Collected data entries:
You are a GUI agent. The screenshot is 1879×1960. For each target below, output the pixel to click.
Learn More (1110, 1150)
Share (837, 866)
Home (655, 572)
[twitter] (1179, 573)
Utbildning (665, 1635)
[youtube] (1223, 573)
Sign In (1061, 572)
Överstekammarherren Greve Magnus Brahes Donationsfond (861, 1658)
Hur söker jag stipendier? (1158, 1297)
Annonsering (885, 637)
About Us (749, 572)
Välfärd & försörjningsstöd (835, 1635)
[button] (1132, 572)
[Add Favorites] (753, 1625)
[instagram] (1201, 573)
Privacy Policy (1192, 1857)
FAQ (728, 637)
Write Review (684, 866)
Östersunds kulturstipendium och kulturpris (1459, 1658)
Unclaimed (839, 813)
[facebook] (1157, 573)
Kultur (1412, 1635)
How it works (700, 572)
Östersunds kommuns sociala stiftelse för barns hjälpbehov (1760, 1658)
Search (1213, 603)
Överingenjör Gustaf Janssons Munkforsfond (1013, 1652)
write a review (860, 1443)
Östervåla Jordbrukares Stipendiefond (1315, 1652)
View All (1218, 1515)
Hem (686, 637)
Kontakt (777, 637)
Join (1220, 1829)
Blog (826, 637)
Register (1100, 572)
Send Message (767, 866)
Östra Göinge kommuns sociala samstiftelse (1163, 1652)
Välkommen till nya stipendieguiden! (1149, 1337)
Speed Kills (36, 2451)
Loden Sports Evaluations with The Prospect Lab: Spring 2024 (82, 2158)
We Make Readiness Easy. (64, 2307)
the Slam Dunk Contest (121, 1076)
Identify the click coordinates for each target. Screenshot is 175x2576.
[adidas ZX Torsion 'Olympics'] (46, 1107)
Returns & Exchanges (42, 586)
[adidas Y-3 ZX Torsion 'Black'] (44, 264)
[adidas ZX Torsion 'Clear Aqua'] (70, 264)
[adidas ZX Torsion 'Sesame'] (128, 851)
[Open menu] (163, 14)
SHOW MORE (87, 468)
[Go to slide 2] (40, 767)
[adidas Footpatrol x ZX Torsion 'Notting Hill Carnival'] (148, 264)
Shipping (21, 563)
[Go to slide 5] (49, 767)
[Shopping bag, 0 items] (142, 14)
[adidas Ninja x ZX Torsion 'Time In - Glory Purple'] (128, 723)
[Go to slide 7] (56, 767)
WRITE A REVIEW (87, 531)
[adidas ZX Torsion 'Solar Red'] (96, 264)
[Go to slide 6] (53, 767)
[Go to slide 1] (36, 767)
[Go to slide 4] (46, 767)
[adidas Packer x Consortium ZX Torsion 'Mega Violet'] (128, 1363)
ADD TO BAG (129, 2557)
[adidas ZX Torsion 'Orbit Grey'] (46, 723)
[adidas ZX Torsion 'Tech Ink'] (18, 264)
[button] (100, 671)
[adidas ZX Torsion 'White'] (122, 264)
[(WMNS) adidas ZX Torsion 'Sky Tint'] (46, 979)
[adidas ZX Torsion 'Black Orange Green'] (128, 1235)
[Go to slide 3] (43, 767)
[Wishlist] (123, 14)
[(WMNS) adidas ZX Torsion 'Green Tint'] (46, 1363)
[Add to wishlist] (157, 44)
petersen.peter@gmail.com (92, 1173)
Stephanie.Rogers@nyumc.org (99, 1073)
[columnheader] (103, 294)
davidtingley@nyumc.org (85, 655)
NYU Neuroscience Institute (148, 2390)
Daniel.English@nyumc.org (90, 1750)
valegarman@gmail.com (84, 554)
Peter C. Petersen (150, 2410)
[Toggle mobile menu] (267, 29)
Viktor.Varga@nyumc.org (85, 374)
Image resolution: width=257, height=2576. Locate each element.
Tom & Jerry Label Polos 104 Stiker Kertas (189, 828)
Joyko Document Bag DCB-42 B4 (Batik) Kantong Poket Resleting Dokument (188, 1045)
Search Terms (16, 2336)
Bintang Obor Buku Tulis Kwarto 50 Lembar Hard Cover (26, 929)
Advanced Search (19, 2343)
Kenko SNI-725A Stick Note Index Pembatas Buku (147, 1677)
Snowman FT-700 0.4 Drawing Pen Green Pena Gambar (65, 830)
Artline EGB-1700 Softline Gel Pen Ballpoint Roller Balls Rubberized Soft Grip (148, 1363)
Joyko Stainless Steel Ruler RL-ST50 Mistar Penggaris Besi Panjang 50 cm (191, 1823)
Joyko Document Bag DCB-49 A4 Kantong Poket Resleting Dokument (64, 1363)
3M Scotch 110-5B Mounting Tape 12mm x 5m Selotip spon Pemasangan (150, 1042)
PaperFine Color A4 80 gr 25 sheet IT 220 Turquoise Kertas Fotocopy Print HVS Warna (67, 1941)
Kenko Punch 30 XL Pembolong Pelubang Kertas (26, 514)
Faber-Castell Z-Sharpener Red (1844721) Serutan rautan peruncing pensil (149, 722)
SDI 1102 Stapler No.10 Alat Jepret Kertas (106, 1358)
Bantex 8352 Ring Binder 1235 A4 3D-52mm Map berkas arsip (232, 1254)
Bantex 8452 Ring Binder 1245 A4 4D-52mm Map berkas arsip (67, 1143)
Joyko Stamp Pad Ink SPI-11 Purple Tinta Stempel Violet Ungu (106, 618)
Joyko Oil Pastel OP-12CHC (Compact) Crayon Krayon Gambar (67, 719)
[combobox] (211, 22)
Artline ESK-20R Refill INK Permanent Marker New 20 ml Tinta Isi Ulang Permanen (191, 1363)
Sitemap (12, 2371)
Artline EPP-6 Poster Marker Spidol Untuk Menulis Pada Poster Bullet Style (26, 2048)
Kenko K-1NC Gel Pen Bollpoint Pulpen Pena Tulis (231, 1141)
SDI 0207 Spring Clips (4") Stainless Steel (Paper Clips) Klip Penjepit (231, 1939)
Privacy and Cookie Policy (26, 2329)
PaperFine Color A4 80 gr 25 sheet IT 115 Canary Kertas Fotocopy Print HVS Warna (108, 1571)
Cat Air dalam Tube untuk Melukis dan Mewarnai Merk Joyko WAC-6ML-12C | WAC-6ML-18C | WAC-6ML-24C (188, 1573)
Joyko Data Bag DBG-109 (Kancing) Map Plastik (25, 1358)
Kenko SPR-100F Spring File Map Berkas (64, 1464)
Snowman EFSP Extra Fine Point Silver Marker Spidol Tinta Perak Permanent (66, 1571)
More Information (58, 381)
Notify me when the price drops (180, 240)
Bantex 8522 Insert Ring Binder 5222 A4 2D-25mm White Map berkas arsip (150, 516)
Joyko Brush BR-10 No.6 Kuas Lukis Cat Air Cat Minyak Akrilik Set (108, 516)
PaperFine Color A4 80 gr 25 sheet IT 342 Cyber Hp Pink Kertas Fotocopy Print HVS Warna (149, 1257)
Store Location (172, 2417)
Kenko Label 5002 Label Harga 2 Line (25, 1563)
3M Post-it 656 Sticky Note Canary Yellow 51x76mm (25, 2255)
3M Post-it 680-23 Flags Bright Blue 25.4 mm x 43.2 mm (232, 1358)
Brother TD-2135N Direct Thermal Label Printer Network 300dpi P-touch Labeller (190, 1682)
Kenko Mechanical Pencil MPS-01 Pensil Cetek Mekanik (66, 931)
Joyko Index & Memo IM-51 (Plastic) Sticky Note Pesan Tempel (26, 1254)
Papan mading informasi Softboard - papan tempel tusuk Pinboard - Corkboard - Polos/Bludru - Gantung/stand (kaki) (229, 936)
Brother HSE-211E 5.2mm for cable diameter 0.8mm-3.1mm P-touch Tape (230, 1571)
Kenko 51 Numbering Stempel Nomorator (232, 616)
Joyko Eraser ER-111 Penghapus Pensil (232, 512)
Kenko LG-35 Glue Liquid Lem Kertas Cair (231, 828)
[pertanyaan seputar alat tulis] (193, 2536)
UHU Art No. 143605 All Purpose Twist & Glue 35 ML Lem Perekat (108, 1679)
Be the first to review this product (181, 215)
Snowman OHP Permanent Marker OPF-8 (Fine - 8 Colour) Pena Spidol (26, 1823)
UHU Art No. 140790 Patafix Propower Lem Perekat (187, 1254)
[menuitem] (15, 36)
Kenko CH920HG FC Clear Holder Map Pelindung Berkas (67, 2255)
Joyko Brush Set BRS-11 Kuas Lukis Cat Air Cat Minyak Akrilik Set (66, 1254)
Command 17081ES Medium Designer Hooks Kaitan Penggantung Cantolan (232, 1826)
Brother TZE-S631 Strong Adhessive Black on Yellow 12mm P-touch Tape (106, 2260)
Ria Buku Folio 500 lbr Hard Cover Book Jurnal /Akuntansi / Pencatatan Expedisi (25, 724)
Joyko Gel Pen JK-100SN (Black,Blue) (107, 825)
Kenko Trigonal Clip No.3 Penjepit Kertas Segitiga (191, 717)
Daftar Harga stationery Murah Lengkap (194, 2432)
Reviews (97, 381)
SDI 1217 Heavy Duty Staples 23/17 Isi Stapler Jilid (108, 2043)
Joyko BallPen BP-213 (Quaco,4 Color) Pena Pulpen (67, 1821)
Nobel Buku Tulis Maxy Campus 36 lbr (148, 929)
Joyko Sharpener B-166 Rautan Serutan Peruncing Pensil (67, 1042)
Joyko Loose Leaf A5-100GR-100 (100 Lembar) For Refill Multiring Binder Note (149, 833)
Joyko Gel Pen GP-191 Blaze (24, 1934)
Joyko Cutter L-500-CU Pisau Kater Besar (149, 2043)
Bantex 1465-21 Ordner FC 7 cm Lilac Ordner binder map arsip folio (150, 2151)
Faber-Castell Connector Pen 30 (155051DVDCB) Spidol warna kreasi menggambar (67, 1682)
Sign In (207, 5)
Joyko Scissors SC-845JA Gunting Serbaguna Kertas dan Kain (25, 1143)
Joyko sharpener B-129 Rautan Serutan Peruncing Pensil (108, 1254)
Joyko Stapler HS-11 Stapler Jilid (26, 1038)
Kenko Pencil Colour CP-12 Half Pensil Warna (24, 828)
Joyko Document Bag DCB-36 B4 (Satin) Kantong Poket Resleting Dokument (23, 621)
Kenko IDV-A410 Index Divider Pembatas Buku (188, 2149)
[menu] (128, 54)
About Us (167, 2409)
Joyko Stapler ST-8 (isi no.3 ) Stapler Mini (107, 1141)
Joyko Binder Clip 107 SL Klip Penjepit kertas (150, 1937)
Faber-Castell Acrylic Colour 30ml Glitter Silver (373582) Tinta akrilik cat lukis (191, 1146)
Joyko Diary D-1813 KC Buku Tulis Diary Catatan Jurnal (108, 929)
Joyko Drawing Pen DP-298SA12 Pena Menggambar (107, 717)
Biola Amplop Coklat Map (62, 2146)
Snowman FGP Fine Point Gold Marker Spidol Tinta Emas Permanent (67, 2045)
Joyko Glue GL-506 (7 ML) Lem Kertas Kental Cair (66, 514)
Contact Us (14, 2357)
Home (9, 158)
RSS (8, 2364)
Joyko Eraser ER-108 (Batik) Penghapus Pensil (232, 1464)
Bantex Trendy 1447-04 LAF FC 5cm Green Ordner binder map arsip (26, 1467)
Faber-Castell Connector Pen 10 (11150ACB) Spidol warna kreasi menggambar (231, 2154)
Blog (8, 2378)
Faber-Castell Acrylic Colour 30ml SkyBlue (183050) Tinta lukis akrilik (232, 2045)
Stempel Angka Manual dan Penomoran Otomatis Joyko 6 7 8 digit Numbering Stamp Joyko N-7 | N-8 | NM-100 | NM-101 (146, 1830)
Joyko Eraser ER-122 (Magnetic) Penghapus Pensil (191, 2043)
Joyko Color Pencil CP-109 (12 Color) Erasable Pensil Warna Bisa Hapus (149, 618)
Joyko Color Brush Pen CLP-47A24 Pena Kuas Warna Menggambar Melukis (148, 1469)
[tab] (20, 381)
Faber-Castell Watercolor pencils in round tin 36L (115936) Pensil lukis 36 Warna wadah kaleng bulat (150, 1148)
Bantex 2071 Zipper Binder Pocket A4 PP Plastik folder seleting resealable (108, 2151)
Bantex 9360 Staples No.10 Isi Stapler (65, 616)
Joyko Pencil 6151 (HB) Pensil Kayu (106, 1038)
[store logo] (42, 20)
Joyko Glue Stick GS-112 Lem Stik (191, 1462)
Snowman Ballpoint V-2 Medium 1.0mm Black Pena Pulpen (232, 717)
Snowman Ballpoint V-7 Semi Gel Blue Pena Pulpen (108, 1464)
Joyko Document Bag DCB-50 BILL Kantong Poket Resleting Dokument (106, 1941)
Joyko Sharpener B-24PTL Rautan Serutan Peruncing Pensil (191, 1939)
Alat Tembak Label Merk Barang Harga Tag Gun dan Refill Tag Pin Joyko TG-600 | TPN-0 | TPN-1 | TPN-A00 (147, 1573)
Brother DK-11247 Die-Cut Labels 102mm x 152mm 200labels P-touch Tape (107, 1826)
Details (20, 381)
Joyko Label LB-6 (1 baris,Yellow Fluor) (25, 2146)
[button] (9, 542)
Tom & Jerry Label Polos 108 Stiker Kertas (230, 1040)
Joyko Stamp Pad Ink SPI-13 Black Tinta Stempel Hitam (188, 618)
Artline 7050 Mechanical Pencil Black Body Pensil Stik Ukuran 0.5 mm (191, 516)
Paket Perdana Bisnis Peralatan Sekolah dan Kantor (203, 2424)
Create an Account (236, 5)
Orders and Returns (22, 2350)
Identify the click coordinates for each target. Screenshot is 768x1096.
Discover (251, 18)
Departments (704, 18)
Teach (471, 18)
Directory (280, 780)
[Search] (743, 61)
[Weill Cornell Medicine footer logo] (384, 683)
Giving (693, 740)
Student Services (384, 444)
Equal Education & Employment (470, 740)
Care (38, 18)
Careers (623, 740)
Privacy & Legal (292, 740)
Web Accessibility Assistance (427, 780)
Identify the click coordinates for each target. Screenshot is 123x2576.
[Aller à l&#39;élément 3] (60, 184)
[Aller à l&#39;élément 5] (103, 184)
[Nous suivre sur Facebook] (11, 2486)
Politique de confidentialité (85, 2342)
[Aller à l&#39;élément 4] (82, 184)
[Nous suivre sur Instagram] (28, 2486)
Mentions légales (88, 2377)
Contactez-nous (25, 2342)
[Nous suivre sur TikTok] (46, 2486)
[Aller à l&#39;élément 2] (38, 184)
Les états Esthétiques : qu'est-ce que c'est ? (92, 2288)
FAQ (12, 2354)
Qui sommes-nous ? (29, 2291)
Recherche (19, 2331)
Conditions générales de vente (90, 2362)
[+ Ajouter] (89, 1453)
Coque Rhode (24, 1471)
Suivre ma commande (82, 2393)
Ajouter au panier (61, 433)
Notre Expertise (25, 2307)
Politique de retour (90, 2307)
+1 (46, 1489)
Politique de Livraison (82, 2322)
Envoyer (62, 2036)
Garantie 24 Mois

_Exercise aim_
For this exercise, find all lines in the records containing the word "Stainless" and copy them.

_Your solution_
Joyko Stainless Steel Ruler RL-ST50 Mistar Penggaris Besi Panjang 50 cm (191, 1823)
SDI 0207 Spring Clips (4") Stainless Steel (Paper Clips) Klip Penjepit (231, 1939)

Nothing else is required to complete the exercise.